Encryption and FormSpree Issues

apps

#1

I just moved a long-time client’s website over to DreamHost. The move went smoothly until we realized that Dreamhost does not support FormMail. The client has a FormMail script that collects data along with credit card information. On the old site, I had a PHP programmer develop a script that would encrypt the data before sending it, and it would be decrypted once received by the client using Gpg4win. Worked great.

Now we come to find that DreamHost uses FormSpree in place of FormMail, and we can’t get the encryption/decryption to work. I’'m desperate, as the programmer and I have been struggling for weeks now and I risk losing my best client.

Has anyone experienced something like this? Any suggestions on where to go from here?


#2

You need to state more information about your problem. Generally, php scripts should work fine on your account. What are the errors you get when running the script? I don’t know what you mean by DH not supporting FormMail as I have had a Form Mail php script on some of my sites (and various wordpress plugins for the similar function) for a long time. So long as you are not running some type of daemon under shared hosting, you should not really run into any issues, in most cases.

Depending on how complicated your situation actually is, you might consider a vps. That gives you more power over what you can run on your account than a shared hosting plan would provide.


#3

Thanks for the reply, Ryo-ohki.

What are the errors you get when running the script?<

The client reports that she receives the encrypted email, complete with gibberish-looking text between the PGP tags, but when she tries to decrypt the content, it says “decryption failed, no data.”

I don’t know what you mean by DH not supporting FormMail as I have had a Form Mail php script on some of my sites <

Please see this webpage: https://help.dreamhost.com/hc/en-us/articles/216687208-What-happened-to-Formmail-

We tried switching over to FormSpree but ran into these decryption issues. One thought is that FormSpree adds its own branding to the emails, so perhaps the added graphics muck up the works?

I contacted DH tech support who told me that we can use an alternate to FormMail, just not FormMail itself. The only alternative they could recommend was FormSpree. Are there other FormMail-like scripts that are recommended?


#4

can you share one of these pgp messages? I suspect it’s just a client-side failure. Your php code should encrypt the body of the message before sending it to formspree, then formspree just builds an email to send to the default recipient. Then, on the client, you may have to do something different than usual because of the way formspree formats the email.

Another thing you could do is forget formspree and develop php code that emails directly from your system. Use phpmailer library https://help.dreamhost.com/hc/en-us/articles/215842658-PHPmailer-overview and do the right thing locally.

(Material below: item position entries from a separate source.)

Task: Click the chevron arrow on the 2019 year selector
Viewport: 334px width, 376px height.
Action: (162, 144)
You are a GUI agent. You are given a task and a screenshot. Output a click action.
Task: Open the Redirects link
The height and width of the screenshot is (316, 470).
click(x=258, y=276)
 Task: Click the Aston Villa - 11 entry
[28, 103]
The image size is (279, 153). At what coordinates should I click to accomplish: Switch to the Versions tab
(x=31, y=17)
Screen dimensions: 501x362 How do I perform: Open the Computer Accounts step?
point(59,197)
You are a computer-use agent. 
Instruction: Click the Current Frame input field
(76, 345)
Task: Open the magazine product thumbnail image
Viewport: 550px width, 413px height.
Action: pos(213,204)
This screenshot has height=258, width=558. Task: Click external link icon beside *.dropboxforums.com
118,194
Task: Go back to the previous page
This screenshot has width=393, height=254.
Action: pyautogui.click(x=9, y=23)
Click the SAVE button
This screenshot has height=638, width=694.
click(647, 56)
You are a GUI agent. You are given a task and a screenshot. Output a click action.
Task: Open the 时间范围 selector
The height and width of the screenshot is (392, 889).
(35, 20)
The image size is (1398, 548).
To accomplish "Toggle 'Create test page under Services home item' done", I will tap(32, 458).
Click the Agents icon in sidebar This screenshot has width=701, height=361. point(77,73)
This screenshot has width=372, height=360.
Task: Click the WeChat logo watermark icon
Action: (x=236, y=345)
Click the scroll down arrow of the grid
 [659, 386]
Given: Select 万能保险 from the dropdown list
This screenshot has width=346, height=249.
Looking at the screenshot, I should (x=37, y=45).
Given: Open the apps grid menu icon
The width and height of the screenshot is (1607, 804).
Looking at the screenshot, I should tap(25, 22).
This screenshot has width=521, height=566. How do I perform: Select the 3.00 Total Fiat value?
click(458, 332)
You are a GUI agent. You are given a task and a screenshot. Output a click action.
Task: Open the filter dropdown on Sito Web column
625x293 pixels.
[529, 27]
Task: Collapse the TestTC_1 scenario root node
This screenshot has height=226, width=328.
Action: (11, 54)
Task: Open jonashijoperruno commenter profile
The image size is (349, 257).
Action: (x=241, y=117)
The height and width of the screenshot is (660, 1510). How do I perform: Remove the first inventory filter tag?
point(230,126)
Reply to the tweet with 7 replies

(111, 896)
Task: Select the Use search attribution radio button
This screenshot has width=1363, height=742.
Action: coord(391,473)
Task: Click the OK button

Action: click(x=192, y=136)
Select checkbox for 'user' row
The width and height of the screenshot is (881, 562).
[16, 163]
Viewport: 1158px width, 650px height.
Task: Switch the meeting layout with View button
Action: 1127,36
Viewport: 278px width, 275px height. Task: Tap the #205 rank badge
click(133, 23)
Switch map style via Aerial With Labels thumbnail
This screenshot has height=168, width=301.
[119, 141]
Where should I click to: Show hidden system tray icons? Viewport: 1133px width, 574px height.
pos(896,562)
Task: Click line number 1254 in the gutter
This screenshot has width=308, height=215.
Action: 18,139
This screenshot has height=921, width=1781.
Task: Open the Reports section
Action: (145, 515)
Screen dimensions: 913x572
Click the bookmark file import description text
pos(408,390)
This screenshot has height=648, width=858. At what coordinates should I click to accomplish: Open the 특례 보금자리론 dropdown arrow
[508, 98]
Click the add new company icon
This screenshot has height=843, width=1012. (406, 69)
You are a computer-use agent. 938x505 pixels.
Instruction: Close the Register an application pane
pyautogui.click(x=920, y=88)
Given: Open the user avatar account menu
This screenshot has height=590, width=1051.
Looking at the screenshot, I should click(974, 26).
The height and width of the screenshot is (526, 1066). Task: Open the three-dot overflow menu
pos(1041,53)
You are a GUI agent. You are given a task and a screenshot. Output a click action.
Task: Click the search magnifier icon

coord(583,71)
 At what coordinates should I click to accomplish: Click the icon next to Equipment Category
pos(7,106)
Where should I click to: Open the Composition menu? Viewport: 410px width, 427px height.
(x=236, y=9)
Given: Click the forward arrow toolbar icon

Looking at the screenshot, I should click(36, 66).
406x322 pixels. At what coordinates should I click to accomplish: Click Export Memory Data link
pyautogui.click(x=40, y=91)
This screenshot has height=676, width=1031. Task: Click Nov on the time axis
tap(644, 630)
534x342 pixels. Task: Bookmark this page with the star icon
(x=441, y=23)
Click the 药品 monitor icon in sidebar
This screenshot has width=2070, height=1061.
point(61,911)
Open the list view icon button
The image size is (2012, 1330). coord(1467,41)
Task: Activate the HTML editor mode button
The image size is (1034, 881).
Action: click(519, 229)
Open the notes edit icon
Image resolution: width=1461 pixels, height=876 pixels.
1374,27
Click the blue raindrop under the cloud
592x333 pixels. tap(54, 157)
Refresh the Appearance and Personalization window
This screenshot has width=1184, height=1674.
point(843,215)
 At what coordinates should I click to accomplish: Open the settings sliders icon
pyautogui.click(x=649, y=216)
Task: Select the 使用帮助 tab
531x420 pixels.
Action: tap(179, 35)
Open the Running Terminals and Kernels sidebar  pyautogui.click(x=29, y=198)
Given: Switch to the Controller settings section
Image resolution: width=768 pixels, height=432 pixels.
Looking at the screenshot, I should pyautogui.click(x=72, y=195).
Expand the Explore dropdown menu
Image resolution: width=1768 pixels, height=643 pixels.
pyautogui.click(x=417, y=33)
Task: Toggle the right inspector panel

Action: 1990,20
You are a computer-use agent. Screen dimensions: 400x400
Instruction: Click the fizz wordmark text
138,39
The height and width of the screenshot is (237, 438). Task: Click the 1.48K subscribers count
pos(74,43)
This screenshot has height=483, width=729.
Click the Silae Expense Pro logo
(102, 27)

I’m sure you’ve also evaluated other options for your customer, ones that don’t require managing credit card information this way but you’re stuck with this system.


#5

I’ve got to add here, that an even better solution is don’t use any type of email at all for this purpose.

The best solution is PHP code (or whatever type of code) that stores the encrypted card number and customer information in a database.

Email is by nature not at all secure. To send valid customer private information via email, even if that data is first encrypted seems more like a band-aid than solid permanent solution.

(This is all before we even get to the issue that sometimes such mailed forms don’t arrive consistently.)


#6

Absolutely! And if re-engineering this solution is an option, I’d suggest even not to store credit card data at all! There are great online services (paypal, stripe, vantiv) that authenticate the card for you and give you back only a token to store easily in your database.